E più la squadra è piccola e più tutto ciò incide, specie sui costi, non solo sulla logistica. Lo sa bene Stefano Giuliani direttore sportivo e team manager della Giotti Victoria- Savini Due, squadra continental composta da nove atleti e (mediamente) cinque persone dello staff. Mediamente perché il numero variava a seconda delle corse. Se si schieravano sei o sette atleti cambiava il numero di diesse e staff al seguito.

Stefano Giuliani, è manager e diesse della Giotti Victoria – Savini Due
Stefano Giuliani, è manager e diesse della Giotti Victoria – Savini Due

Tamponi salati…

Se per alcune WorldTour, che però hanno uno staff molto grande, si sono superati importi a sei cifre, per la Giotti la spesa, seppur inferiore, è anche più salata.

«In effetti – dice Giuliani – per noi è già una fatica andare avanti in situazioni normali, visto il budget ridotto, figuriamoci con i tamponi da fare. Questa è stata una spesa che ha inciso moltissimo. Parliamo di quasi 40.000 euro e oltre un migliaio di tamponi effettuati nel corso della stagione. Per molte gare di fatto servivano tre tamponi ad atleta: quello fatto 72 ore prima di arrivare alla gara o per il viaggio, quello a ridosso del via e quello per rientrare.

«E questo ha inciso ancora di più in considerazione del fatto, lo ammetto, che uno sponsor per esempio proprio a causa del Covid ad inizio stagione si è tirato indietro».

Mediamente un tampone rapido costa (adesso) 15 euro, un Pcr anche 70 euro. E spesso ai team era richiesto quest’ultimo
Mediamente un tampone rapido costa (adesso) 15 euro, un Pcr anche 70 euro. E spesso ai team era richiesto quest’ultimo

La macchina Covid

Il tecnico pescarese ha sempre cercato, riuscendoci, di far correre la sua squadra nelle gare più importanti possibili e alla portata del suo team. Pertanto si è trovato spesso a viaggiare per l’Europa: Turchia, Slovenia, Bulgaria, Ungheria, Portogallo… Ma anche in Italia, chiaramente.

«Una cosa stressante per esempio è che si faceva il tampone (il molecolare, ndr) e ci si metteva in viaggio verso la località dove gareggiare, non conoscendo le risposte chiaramente, ma avendo delle tempistiche da rispettare. Tu quindi affrontavi delle spese, programmavi tutto, poi magari quando eri arrivato ecco che ti chiamavano per dirti che c’era un positivo.

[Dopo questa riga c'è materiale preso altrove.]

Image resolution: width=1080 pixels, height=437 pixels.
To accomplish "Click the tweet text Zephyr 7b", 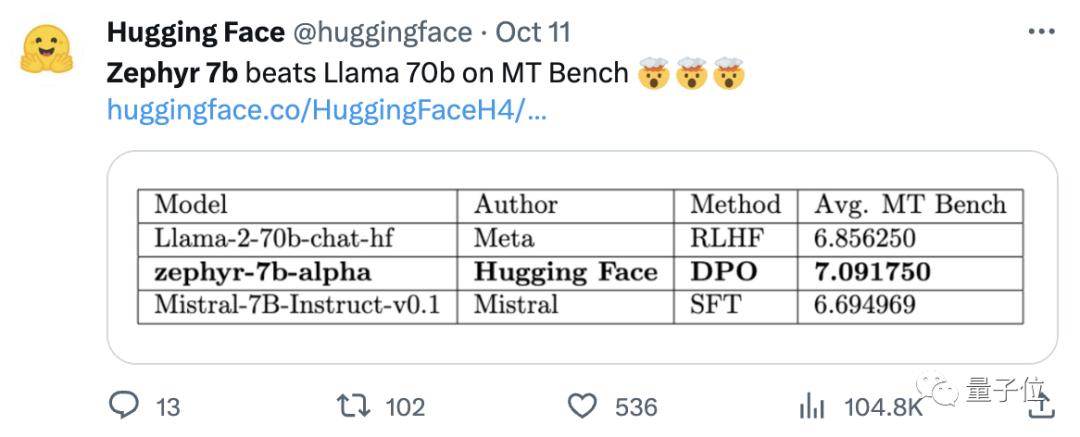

«E questo è quel che è successo al Trofeo Laigueglia – spiega Giuliani – Dall’Abruzzo alla Liguria. Siamo arrivati, abbiamo preso possesso dell’hotel, i ragazzi hanno fatto la sgambata, io avevo fatto la punzonatura e alle 18 mi è arrivata la telefonata: un corridore era risultato positivo.

«A quel punto abbiamo fatto una “macchina Covid” e siamo tornati a casa… alle tre di notte. Due ragazzi sono rimasti per due settimane a casa mia: uno al piano di sopra e uno al piano di sotto in attesa di tornare negativi. E anche al Giro di Ungheria abbiamo avuto il nostro bel da fare. In quel caso fu Gergely Szarka a prendere il virus».

Emil Dima ha vinto la terza frazione del Sibiu Tour
Emil Dima ha vinto la terza frazione del Sibiu Tour

Compartimenti stagni

Giuliani parla di un’organizzazione spesso ideata a “compartimenti stagni” tra personale e atleti. Niente ritiri, allenamenti separati… in questo modo se ci fosse stato un positivo non avrebbero fermato tutta la squadra.

«Noi abbiamo un laboratorio di riferimento, ma spesso i ragazzi facevano i tamponi per conto proprio a casa loro, anche per esigenze di tempistiche da rispettare in base a gare, aerei… Bisogna pensarle tutte, anche perché quando siamo stati fermi è stata una bella botta morale».

«Però tutto sommato – conclude Giuliani – siamo riusciti a portare a casa una buona stagione: quattro vittorie e potevano essere il doppio con qualche piccola attenzione in più. Quattro vittorie che per un team come il nostro non sono poche. Siamo sessantesimi nella classifica Uci, se penso che ci sono 19 WorldTour e più di 20 professional che hanno budget decine e decine di volte superiore al nostro… non è neanche male».